When through the woods, and forest glades I wander,
And hear the birds sing sweetly in the trees.
When I look down, from lofty mountain grandeur
And see the brook, and feel the gentle breeze.

Then sings my soul, My Saviour God, to Thee,
How great Thou art, How great Thou art.
Then sings my soul, My Saviour God, to Thee,
How great Thou art, How great Thou art!

And when I think, that God, His Son not sparing;
Sent Him to die, I scarce can take it in;
That on the Cross, my burden gladly bearing,
He bled and died to take away my sin.

Then sings my soul, My Saviour God, to Thee,
How great Thou art, How great Thou art.
Then sings my soul, My Saviour God, to Thee,
How great Thou art, How great Thou art!

When Christ shall come, with shout of acclamation,
And take me home, what joy shall fill my heart.
Then I shall bow, in humble adoration,
And then proclaim: “My God, how great Thou art!”

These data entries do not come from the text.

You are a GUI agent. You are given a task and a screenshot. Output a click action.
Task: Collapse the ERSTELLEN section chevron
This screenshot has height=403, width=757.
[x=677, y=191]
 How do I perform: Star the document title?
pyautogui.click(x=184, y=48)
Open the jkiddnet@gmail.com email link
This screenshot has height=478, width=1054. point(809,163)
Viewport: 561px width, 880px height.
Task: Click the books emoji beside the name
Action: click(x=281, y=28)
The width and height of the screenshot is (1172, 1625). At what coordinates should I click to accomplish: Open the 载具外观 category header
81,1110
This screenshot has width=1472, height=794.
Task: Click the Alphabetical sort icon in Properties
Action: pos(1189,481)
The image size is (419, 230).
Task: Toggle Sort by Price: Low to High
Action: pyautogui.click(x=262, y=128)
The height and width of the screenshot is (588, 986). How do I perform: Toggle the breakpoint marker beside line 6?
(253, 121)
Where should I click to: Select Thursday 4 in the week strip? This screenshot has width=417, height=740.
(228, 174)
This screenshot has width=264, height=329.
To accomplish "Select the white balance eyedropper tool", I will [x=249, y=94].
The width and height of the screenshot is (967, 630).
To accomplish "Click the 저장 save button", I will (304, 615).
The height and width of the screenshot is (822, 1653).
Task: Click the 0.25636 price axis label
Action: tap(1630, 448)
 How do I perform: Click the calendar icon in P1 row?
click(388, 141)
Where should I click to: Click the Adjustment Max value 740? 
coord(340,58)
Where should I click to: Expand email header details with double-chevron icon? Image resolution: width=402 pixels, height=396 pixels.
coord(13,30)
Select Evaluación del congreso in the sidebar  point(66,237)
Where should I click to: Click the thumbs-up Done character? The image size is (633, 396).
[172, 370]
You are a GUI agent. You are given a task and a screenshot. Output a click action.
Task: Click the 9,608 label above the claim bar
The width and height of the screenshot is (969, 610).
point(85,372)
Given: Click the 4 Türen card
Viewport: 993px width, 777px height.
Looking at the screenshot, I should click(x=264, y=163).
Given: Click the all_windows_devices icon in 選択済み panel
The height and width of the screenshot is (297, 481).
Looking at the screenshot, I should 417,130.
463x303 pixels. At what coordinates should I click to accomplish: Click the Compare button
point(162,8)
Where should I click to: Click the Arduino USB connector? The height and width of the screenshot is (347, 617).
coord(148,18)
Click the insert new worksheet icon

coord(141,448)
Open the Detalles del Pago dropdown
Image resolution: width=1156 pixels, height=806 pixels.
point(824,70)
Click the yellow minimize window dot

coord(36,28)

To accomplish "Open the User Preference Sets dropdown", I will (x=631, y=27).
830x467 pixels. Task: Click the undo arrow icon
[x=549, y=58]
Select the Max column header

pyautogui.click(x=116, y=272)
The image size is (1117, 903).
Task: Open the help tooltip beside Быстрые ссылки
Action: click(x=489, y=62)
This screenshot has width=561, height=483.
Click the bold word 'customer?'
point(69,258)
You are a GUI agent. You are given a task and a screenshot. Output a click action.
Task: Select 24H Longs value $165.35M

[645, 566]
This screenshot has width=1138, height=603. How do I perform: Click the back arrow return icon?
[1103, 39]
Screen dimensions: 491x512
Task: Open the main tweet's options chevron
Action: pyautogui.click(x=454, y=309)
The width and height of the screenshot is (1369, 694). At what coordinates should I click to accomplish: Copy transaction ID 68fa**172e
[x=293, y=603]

Then sings my soul, My Saviour God, to Thee,
How great Thou art, How great Thou art.
Then sings my soul, My Saviour God, to Thee,
How great Thou art, How great Thou art!

May 11, 2010 Posted by | Life near an Iowa Cornfield, Mrs. Vulcan Stev's Fight | , , , , | 15 Comments

Cancer Crisis: What Cancer Cannot Do

What Cancer Cannot Do…

This is not an update on Virginia per se.  It is something that I’m going to put down as a catharsis of sorts.  I’m not finding the enthusiasm to write about Stev or about Chris DeHart or a lot of witty thoughts about the last movie I watched.  I do feel like writing something.

This little card fell out of on of Virginia’s “Get Well” cards.  I do not know who sent it but it brightened my day.

Cancer is so limited…
It cannot cripple Love
It cannot shatter Hope
It cannot corrode Faith
It cannot destroy Peace
It cannot kill Friendship
It cannot suppress Memories
It cannot silence Courage
It cannot invade the Soul
It cannot steal Eternal Life
It cannot conquer the Spirit… Author Unknown

Virginia is my friend, my lover, my partner and my wife.  I thank God everyday for her and will cherish the time we have had and continue to have.

Sweetheart I don’t know if you are listening right now as I type these words and read them out loud, but I LOVE you.  I always have and I always will.